Outside the organization, Almaraz teaches history classes to prisoners in the jail in Lomas de Zamora. During El Puente Posible’s first year, some of his students in the jail offered to help him to repair the field hockey sticks that former players had donated to the program. At any point, half of the sticks the girls are playing with have been repaired by the prisoners.

Almaraz says that the women in the female wing of the prison then offered to make gifts for the girls for Christmas 2010, when El Puente Posible celebrated its first anniversary.

“The women made some very beautiful macramé necklackes,” he says. “They gave them to us in December, each one wrapped in a little package so that we could give them to the girls.”

Afterward, El Puente Posible even started teaching field hockey lessons to the women in prison.

“Hockey is going to help them when they leave,” Chouhy says.

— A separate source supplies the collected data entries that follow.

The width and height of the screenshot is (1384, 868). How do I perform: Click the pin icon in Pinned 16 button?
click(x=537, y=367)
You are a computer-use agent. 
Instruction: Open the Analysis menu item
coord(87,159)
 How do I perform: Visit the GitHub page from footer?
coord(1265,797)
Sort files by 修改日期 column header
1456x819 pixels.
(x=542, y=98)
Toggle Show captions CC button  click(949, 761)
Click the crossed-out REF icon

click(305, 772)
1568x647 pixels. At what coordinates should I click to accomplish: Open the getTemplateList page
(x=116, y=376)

Chouhy says that a lack of funding is the biggest challenge facing El Puente Posible, which never has set monthly funding. Currently, the group raises its funds through activities that it organizes, such as bingo or raffles. The El Puente Posible team are all volunteers.

Chouhy, a teacher who works nine hours a day, says that sometimes she has had to miss work in order to be able to fulfill her obligations to El Puente Posible. Almaraz says the same.

“The reality is that we live without any type of subsidy,” Chouhy says. “All of that is done without money. The only thing that sometimes comes to us as donations are sticks that people give us who have played hockey. No one receives a peso.”

As the morning practice ends, many of the girls pin purple ribbons to their T-shirts, a global symbol for the fight for women’s rights.